16. Bölüm Hayal'in Umudu

2.7K 157 514
                                    

Herkese merhaba

Buse ve Ege'nin arası geçen bölümde baya bir bozulmuştu. Fakat bakalım Kerem ve Narin ikilisi nasıl ?

Bölüm Şarkısı : Nil Karaibrahimgil Kanatların Var Ruhumda

Keyifli okumalar :)

***

"Gerçekleri öğrenmenin zamanı geldi Ege."

Genç adam, şaşkınca Afra'ya bakarken ne gerçeğinden bahsettiğini anlamaya çalışıyordu. Kaşlarını çatmış bir şekilde sorgulayıcı bakışlarını onun üzerinde gezdiriyordu.

"Ne gerçeğinden bahsediyorsun?"

Afra konuşmak için dudaklarını araladığında Ege'nin çalan telefonuyla geri kapatmak zorunda kaldı.

Ege, telefona bakınca hastaneden birinin aradığını gördü. "Buna bakmalıyım affedersin," diyerek telefonu açıp kulağına dayadı.

O, konuşurken Afra şu telefonu kapatmasını sabırsızlıkla bekliyordu.
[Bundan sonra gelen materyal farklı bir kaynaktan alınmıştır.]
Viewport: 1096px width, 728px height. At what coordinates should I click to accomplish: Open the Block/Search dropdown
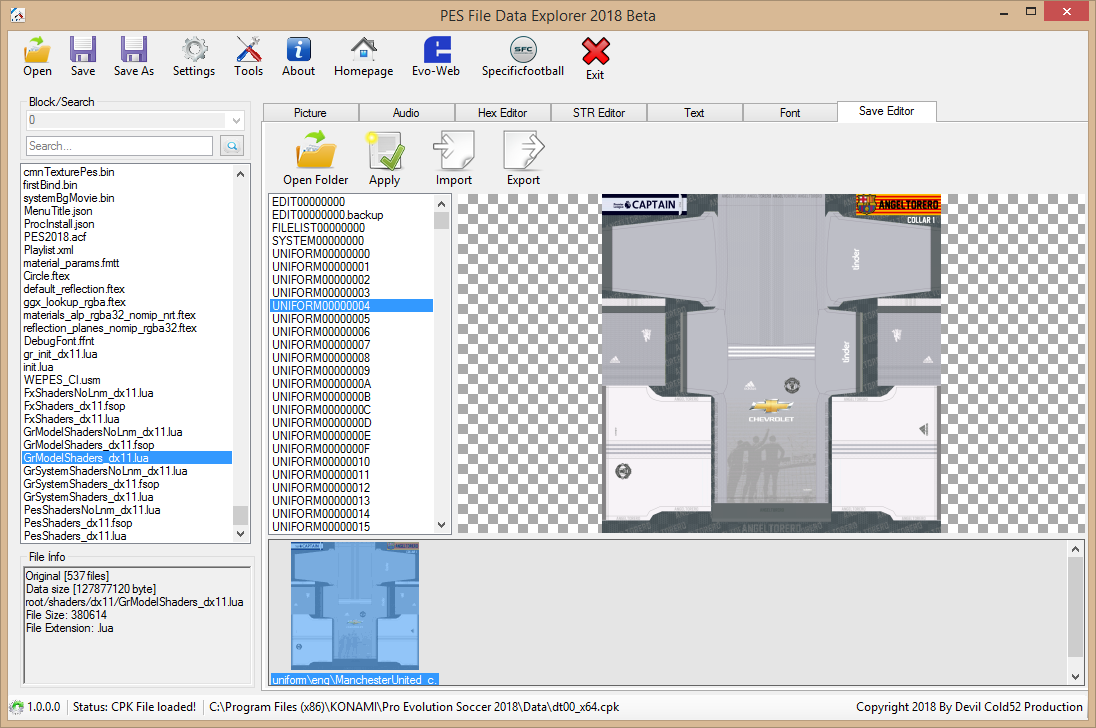tap(236, 119)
Ege'nin söyleyeceklerini bilmek hakkıydı. Bu mezarda yatan kişinin katilinin Buse olduğunu bilmeliydi.

Telefon kapandığında tekrardan bakışlarını genç kıza, odakladı Ege. "Üzgünüm ama çok acil işim çıktı gitmeliyim," diyerek arkasını dönüp gitti.

Öylece kaldığında gözlerini kapadı Afra. Belki şimdi değil ama elbet bir gün Ege gerçeği öğrenecekti.

***

Güneş ışıklarının yüzüne vurmasıyla gözlerini açtı Buse. Bir haftadır olduğu gibi kendini çok boş hissediyordu. Boşlukta yuvarlanıyor, hiçbir şey hissetmiyordu. Kalbindeki bu acı geçmek bilmiyor aksine her geçen gün daha da artıyordu. Hiçbir şey  keyfini yerine getirmeye yetmiyordu. Tek bir isteği vardı o da Ege'ydi. Onun yanında olmasını istiyordu genç kız. Ona sarılmak istiyordu. Seviyordu çünkü hem de çok seviyordu. Bunu artık kabul etmişti. Yüreği bu gerçeği haykırırken kulakları bunu daha fazla duymazdan gelemezdi.
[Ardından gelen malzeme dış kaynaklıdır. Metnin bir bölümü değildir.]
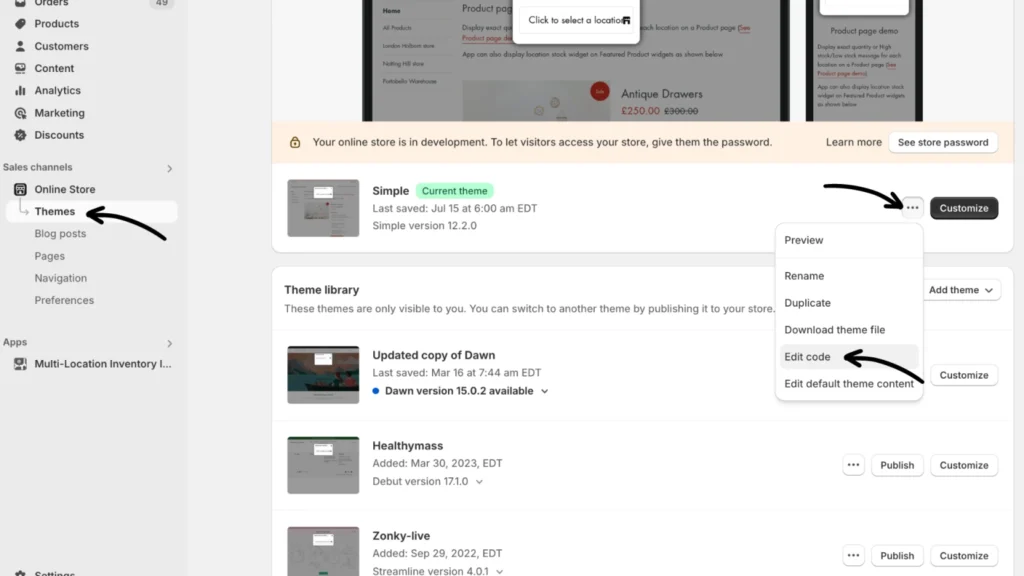Screen dimensions: 1024x576
Task: Click the See store password button
Action: click(x=942, y=142)
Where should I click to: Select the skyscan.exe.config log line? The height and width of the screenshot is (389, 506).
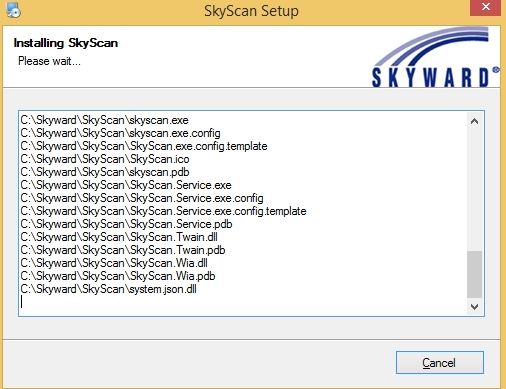coord(120,133)
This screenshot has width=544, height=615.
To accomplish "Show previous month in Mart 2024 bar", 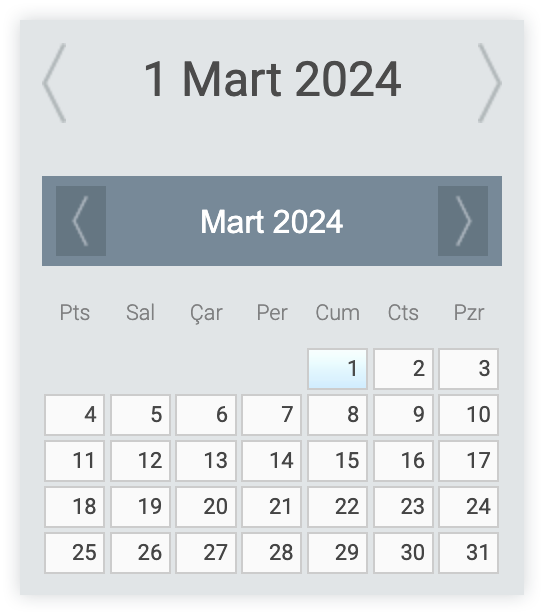I will (81, 221).
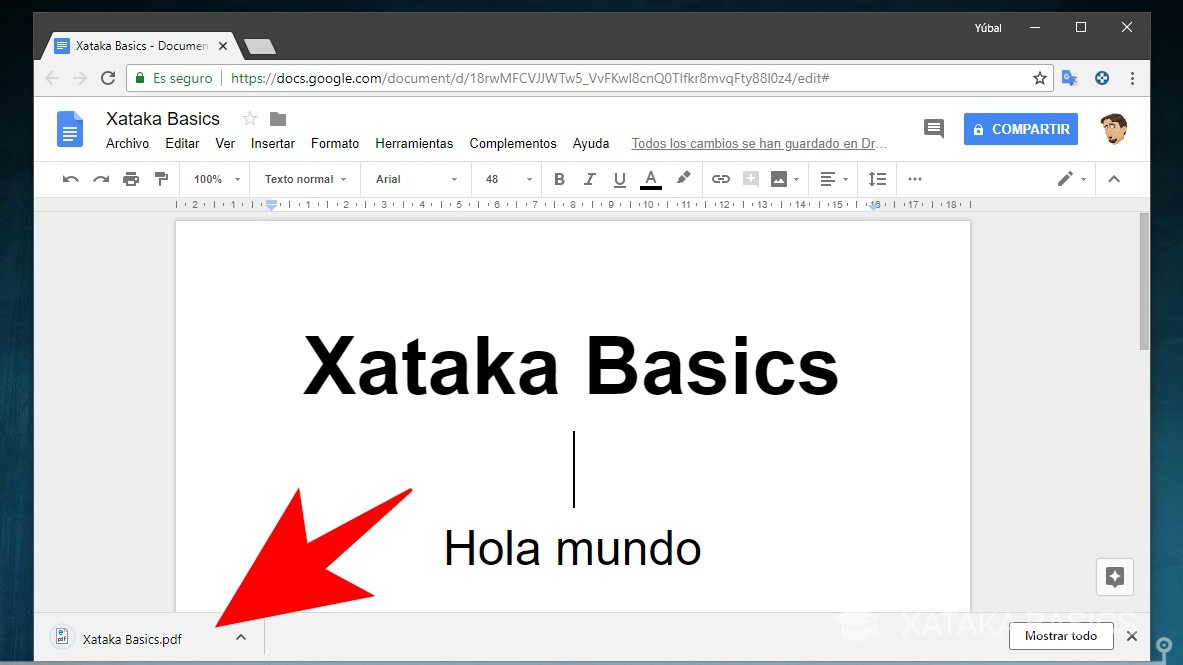Open the text color picker
This screenshot has width=1183, height=665.
tap(651, 179)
Gözleri doldu Buse'nin, bir haftadan beri tek bir an bile çıkmamıştı aklından Ege. Acaba o da kendini düşünüyor muydu? Saçmaydı bu soru Neden kendini düşünsündü ki Ege?

Bir haftadan beri hiç görüşmemişlerdi. Kaç kere Ege'yi aramak istemişti genç kız fakat bunu yapamamıştı, gururu buna izin vermemişti. Severken gururun bir önemi var mıydı oysa? Yine de yapamıyordu. Ona ben seni seviyorum diye bağırmak istese da sesiz çığlıkları içinde boğuluyordu.
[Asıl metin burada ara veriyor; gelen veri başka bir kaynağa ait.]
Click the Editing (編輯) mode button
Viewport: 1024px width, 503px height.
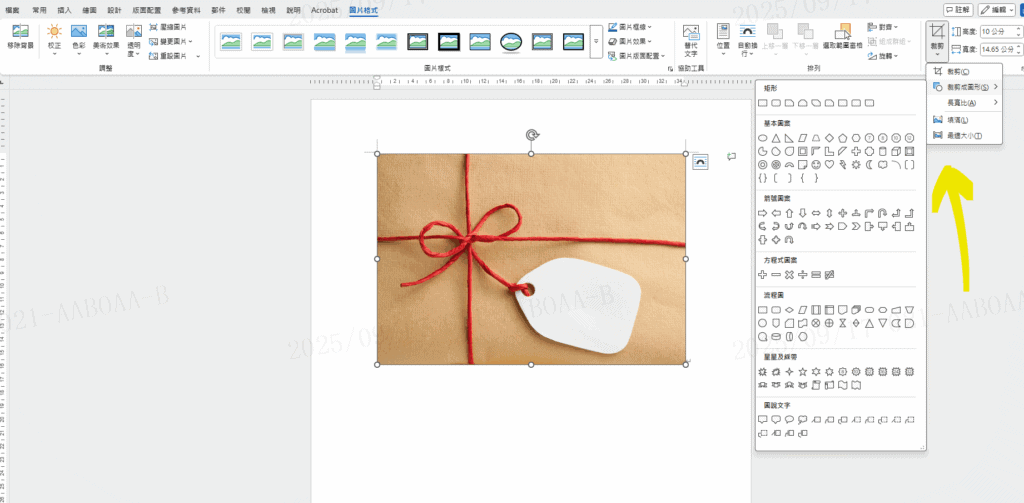997,9
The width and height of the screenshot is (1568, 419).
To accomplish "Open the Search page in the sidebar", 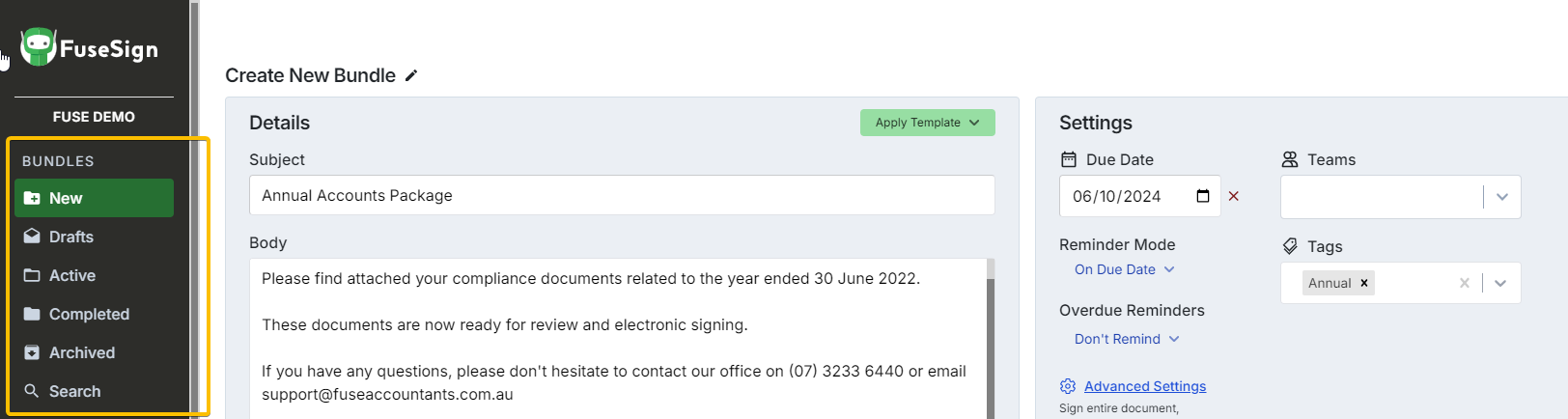I will [74, 391].
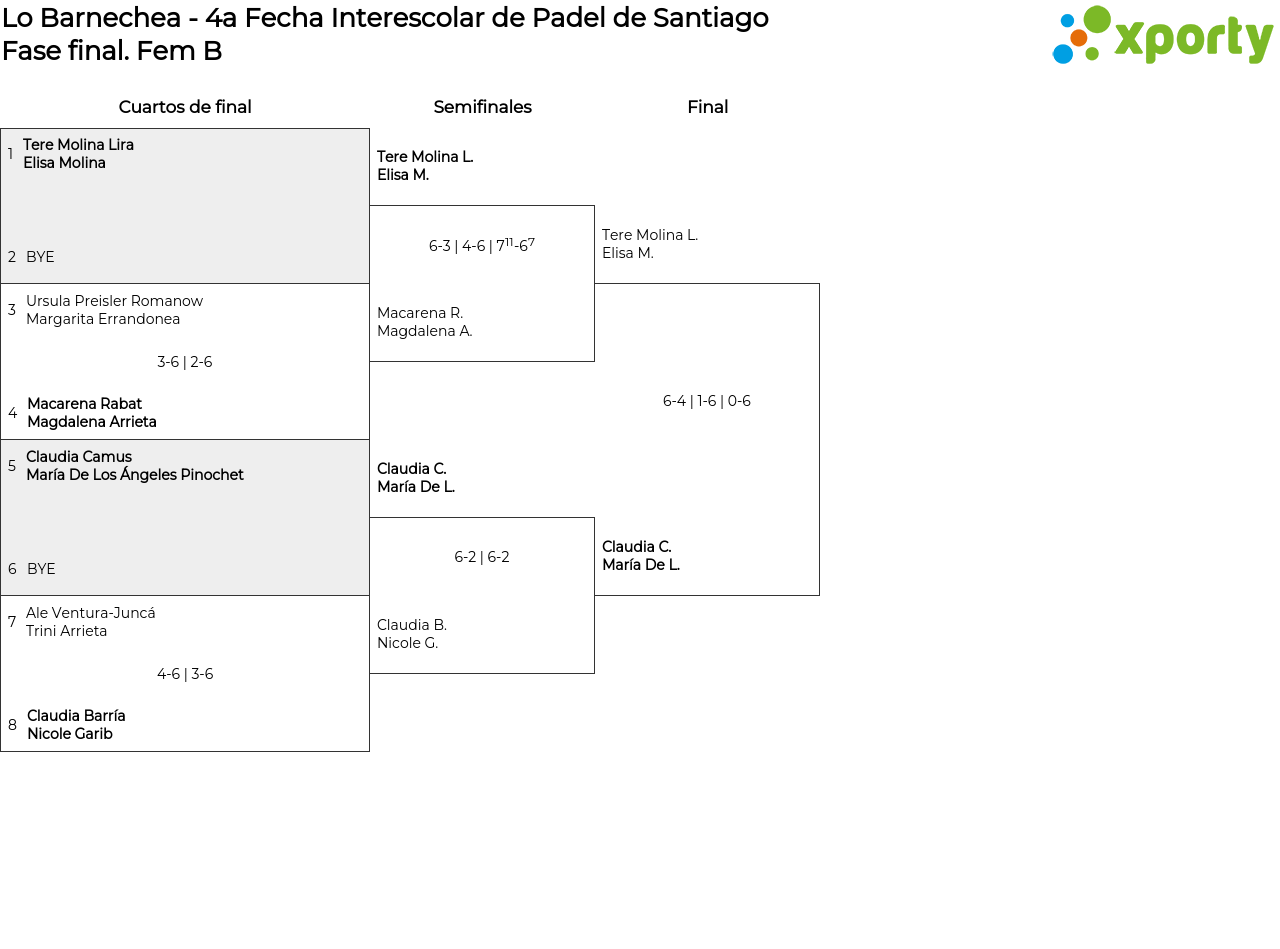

İşte şimdi İzmir tam olarak kendine ceza olmuştu. Sevdiği adam buradaydı. Burada gerçek aşkı öğrenmişti. Küçük kalbi büyük sevdayı öğrenmşti Ege'de. Fakat sevdanın acısını da öğrenmişti aynı zamanda.

Hıçkırıkları boğazını kesiyordu. Nasıl dayanacaktı bu acıya? Daha ne kadar sürecekti bu? Sönmeyecek miydi kalbinde yanan bu yangın?

"Seni seviyorum Ege seni çok seviyorum." Haykıra haykıra sözlerini söyledi Buse, tabii gözlerinden yaşlar da akıyordu. Aşk dedikleri neden bu kadar acıydı? Severken neden acı çekiyordu insan? Sevmenin bedeli bu kadar ağır bir acı olmamalıydı. Bu haksızlıktı hem de çok büyük haksızlık.

"Günaydın." Sevilay Hanım kızının odasına çoşkulu sesiyle girdiğinde onun ağladığını gördü. Yatağına oturup saçlarını şefkatle okşadı.
Biricik kızı büyümüşte aşk acısı çekiyordu. Daha düne kadar çocuktu halbuki.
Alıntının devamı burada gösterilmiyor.